So it was only after 1974 that the NF started to target working class Labour voters and supporters more. This wasn’t a Strasserist turn within the NF, but, as the economic crises of the 1970s wore on, the NF realised that those feeling most of the pressure of the economic downturn - the working class - could be mobilised around the issue of immigration much more readily, especially as the Labour Party was in power during this period.

You argue in your book that the CPGB’s dependency on its broad left allies undermined its influence on the docks at rank-and-file level. How so?

At this stage, the CPGB strategy was to work with people higher up, and its rank-and-file membership was decreasing. From the early 1960s onwards, young people who came into the workforce and joined the unions at a low level did not tend to become CPGB members. The rank and file became more diverse: young people joined the Labour Party or various Trotskyist, Maoist and anti-revisionist groups, which were dividing up the trade union left at rank-and-file level. Although the CPGB still had significant influence over the leadership, it did not have sufficient influence among the rank and file to counter spontaneous outbursts such as the dockworkers marching for Powell. The International Socialists (later to become the SWP), on the other hand, might not have had very many people, but enough activists at rank-and-file level to organise relatively spontaneous counter-demonstrations against Powell.

You write that the ‘new left’ criticised the CPGB for underestimating Powellism as a threat. Do you agree with this assessment?

Yes. I think it underestimated how much ‘ordinary people’ and workers would be swayed by anti-immigrant sentiment. The CPGB largely confined itself to describing Powell as an arch-Tory, millionaire and enemy of the working class - it did not address the issue of racism very much at all, emphasising the threat that Powell was to workers in general.

Today, it tends to be the other way round: the left confines itself to shouting ‘racist’ at Powell-type figures while barely addressing the class issue.

Yes - it has become easier to criticise the racist part of rightwing populism than its anti-working class aspect. The ‘new left’ criticism was that the CPGB did not do enough to mobilise white workers against racism. Today, the situation has shifted, in that we are generally much more aware of racism, but often lack the understanding of how class feeds into it. The ideal case would be not to just tackle either class or race, but try to address both issues.

You describe how in the 1970s younger CPGB members wanted to branch out beyond the labour movement and form anti-racist alliances with the new social movements. Did this not go hand in hand with a move to the right: ie, towards cross-class popular frontism?

Yes, one of the criticisms is that the people who pushed for more engagement with new social movements ended up being the first to endorse identity politics. Today, the criticism is often made that the post-Marxist left has become all about identity politics and has forgotten how to discuss class - it’s all about race, gender and sexuality.

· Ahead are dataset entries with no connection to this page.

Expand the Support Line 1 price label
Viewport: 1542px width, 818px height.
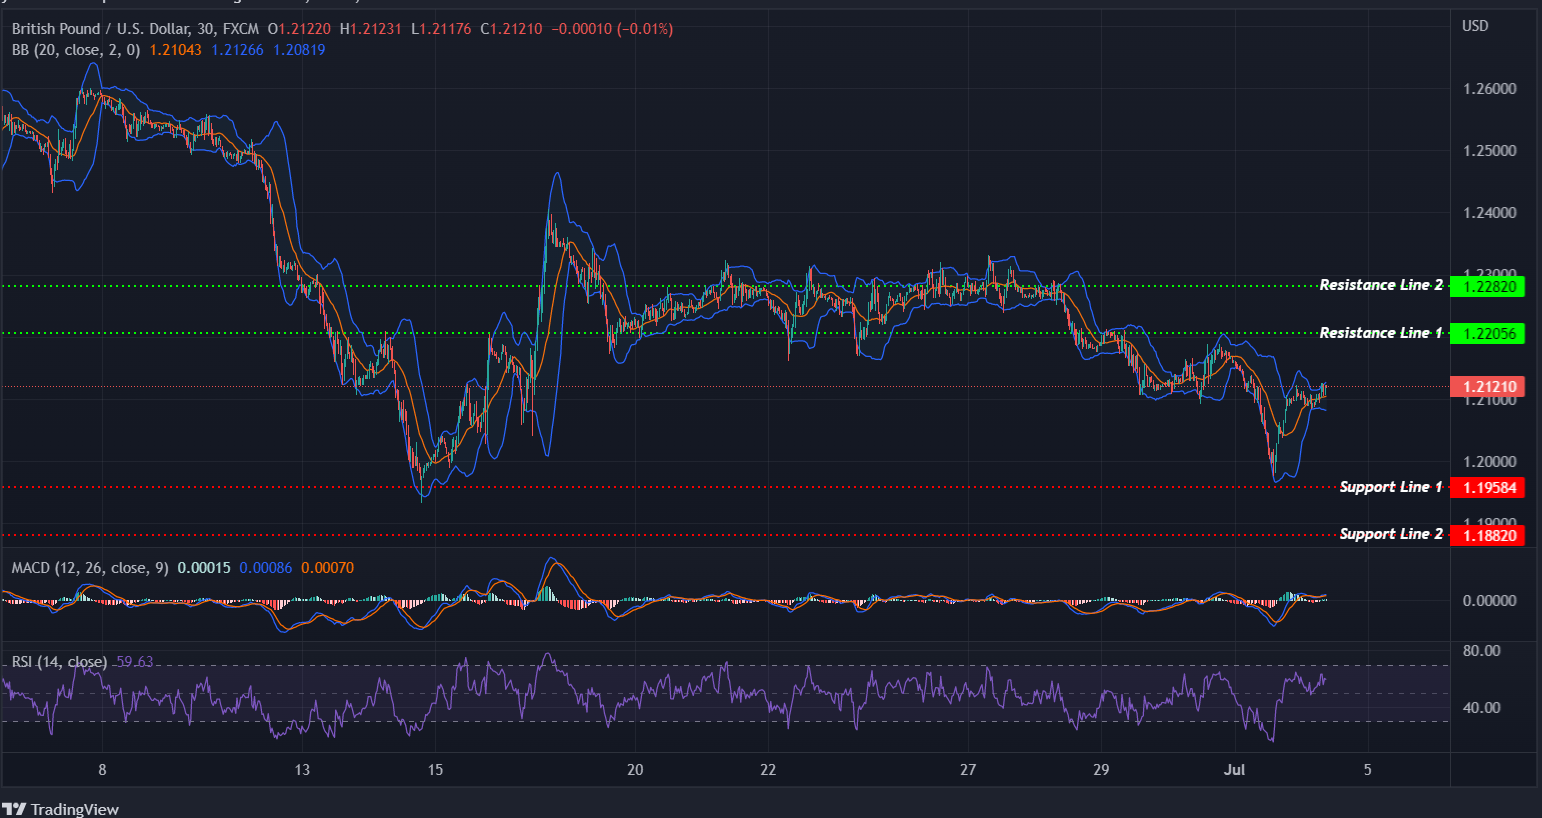(x=1489, y=487)
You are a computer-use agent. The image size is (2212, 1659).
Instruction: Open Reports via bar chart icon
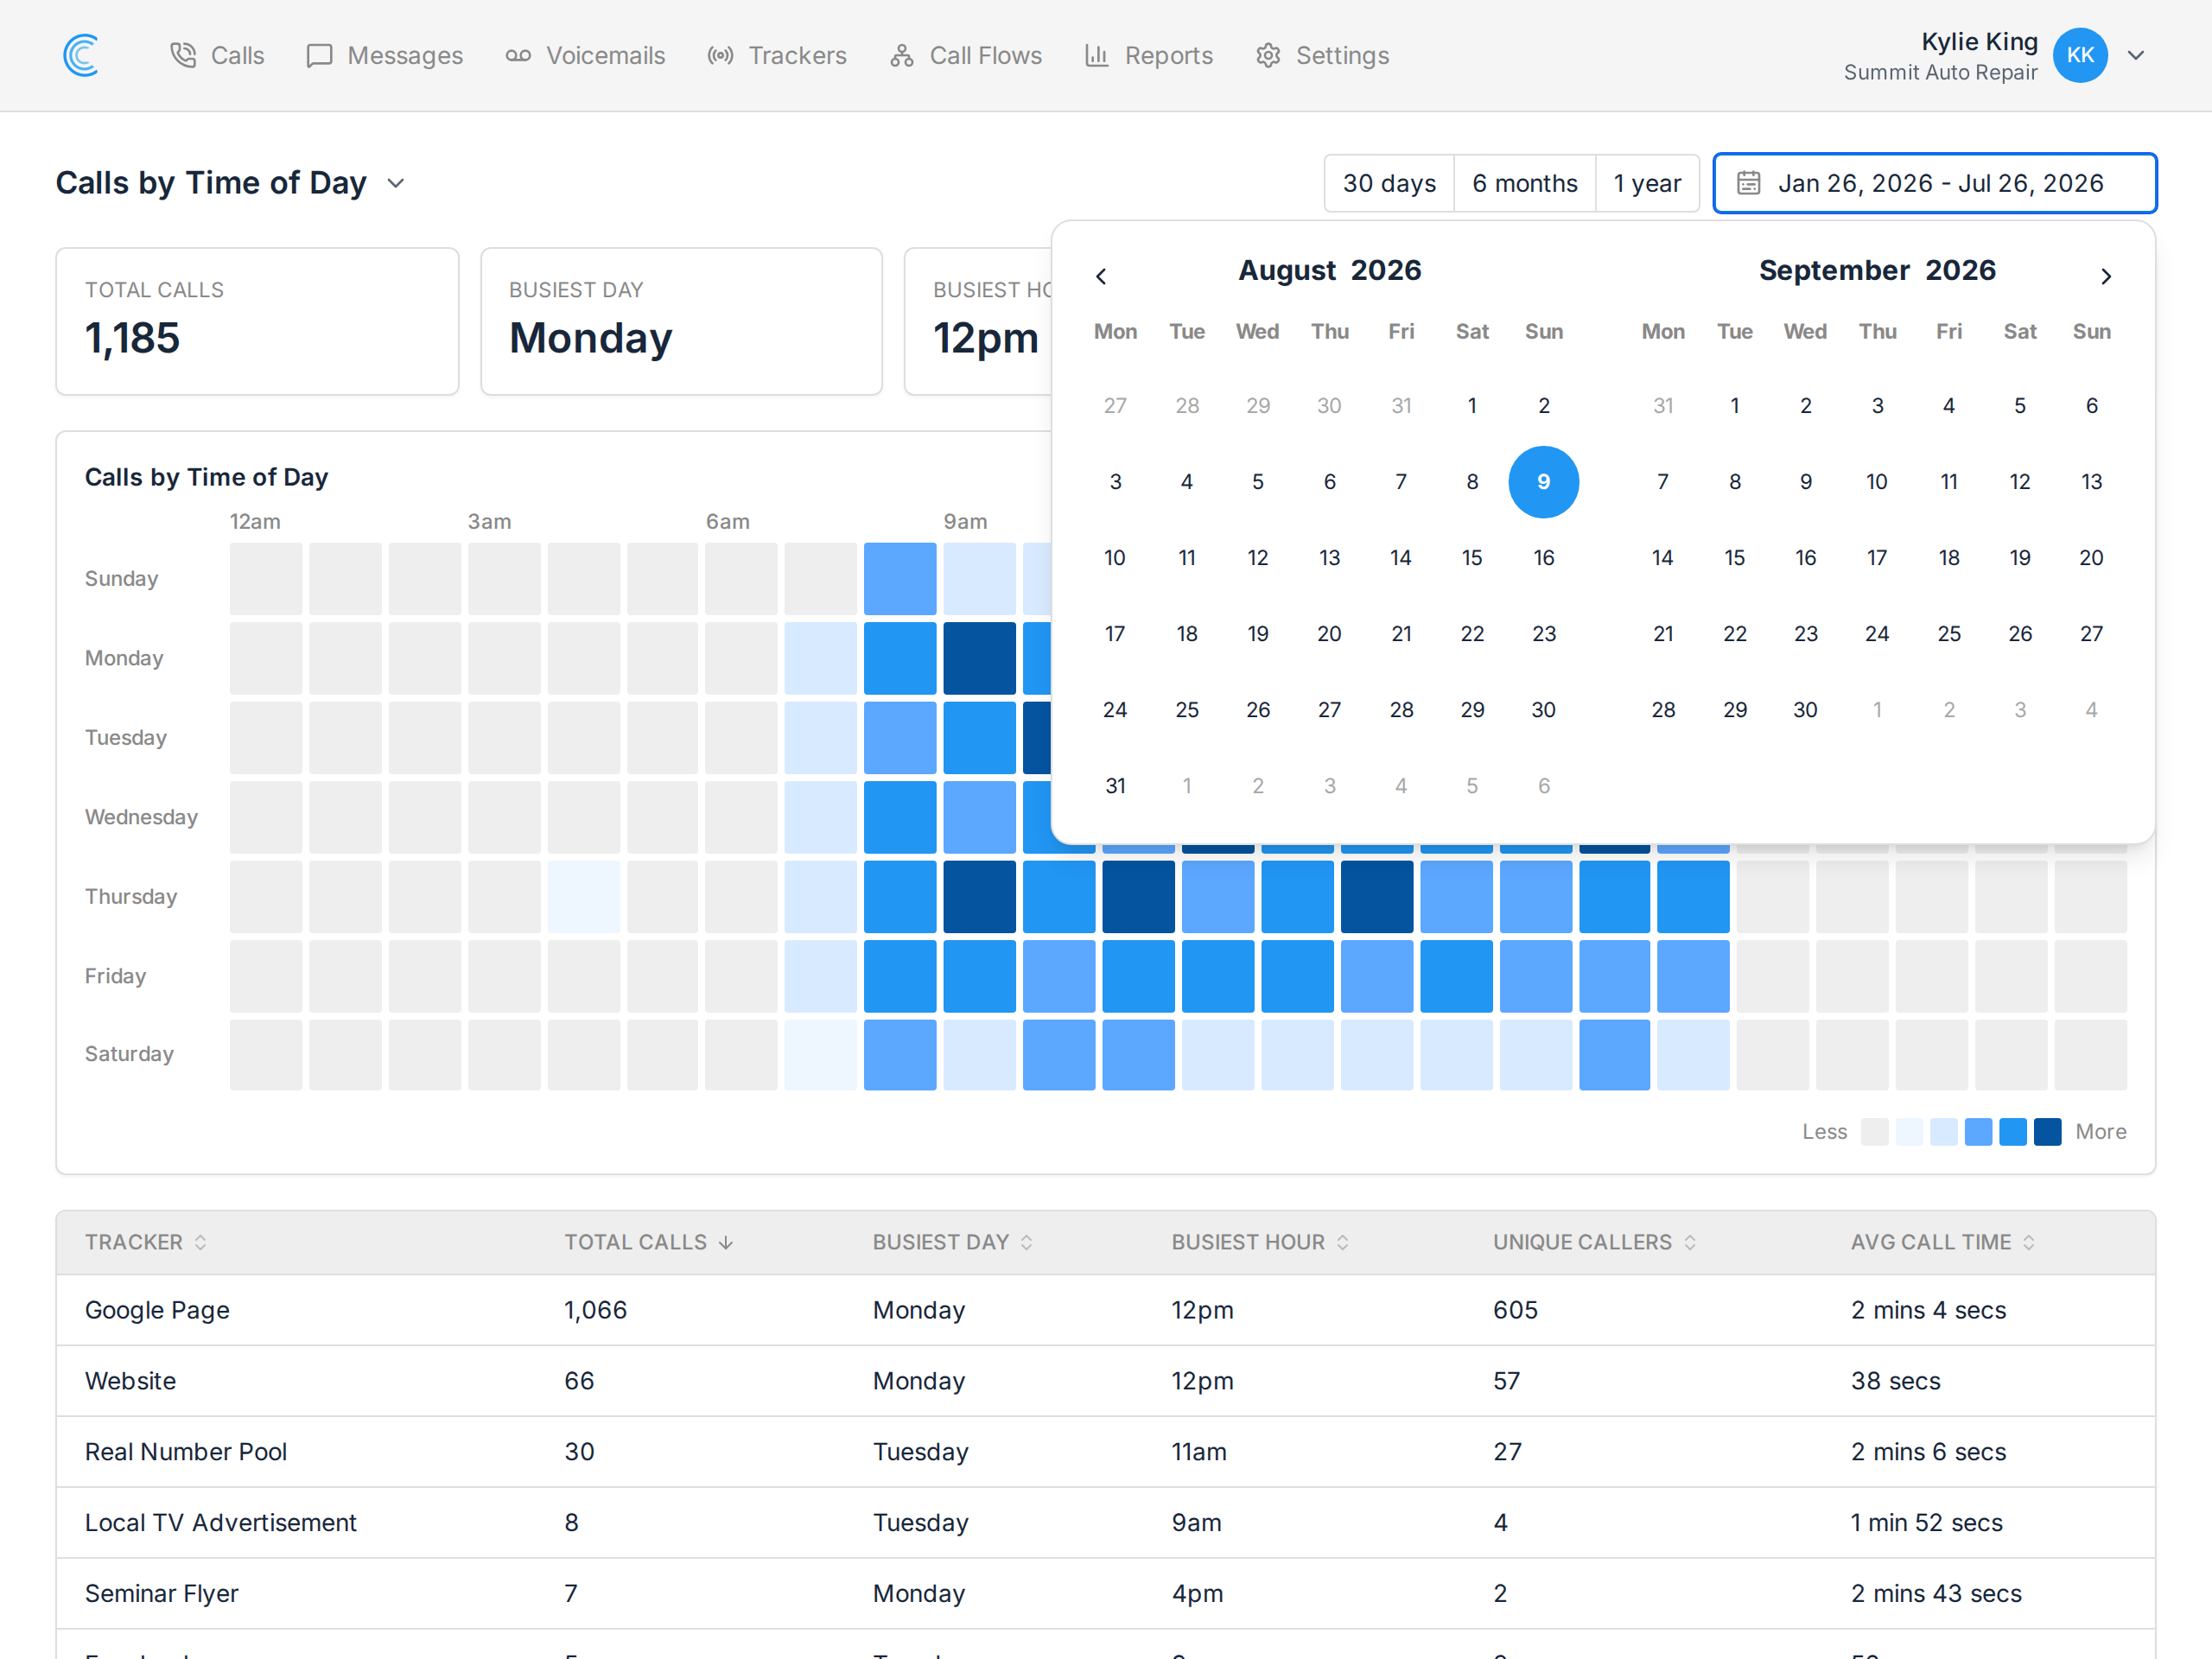pos(1097,55)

Those who pushed for a widening of the ‘broad democratic alliance’, as outlined in the CPGB’s The British Road to Socialism, and for the CPGB to take seriously these other social movements have been accused of abandoning class politics and ushering in Blairism with the Marxism Today venture. But, like identity politics in general, this has to be seen in its historical context - it was a push back against the very narrow Labourite agenda of the CPGB in the 1960s and 1970s.

How do you evaluate the anti-fascism presented by the Anti-Nazi League at the end of the 1970s and later by Unite Against Fascism? Was its politically ‘broad’, popular front-styled approach adequate to combat racism and street fascism?

I do understand the critique made by the likes of Red Action and Anti-Fascist Action - ie, that the Anti-Nazi League was far too broad-based to fight some of the more extreme elements of the far right. What I think the ANL did very well was to break away support in that nebulous zone between the Tories and the NF - a place today occupied by the likes of Ukip. In my view, the ANL was part of the reason why support for the NF declined as massively as it did within a two- or three-year period.

However, as the National Front split in the early 1980s, it changed its strategy and became all about street violence, and the ANL was not the best vehicle to counter that. Nonetheless, it did succeed in creating an anti-racist consciousness among that generation of British youth.

Would it be fair to say, though, that by setting up broad anti-racist fronts without specifically addressing working class issues, the left lost sections of the manual working class to the far right? A British News bulletin of January 1979 declares that the far right needs to ensure that, now that the left has become associated with students and minority groups, a “grassroots movement of workers and leadership of the working class does not rest with the communists and left, but with the right”.4

There is a truth to that, but I do not think that it was just the turn to new social movements that left the working class to feel abandoned by the Communist Party and the left. In my view, it boils down to the crisis that the labour movement faced in the mid-1970s. Once the Heath government was defeated by the labour movement, the Wilson government instituted the ‘social contract’. The working class - even the rank-and-file trade unionists - began to realise that the benefits of a Labour government were not going to flow down to the working class. And, since the CPGB with its broad left strategy was so invested in the notion of a Labour government, this affected working class support for the communists too.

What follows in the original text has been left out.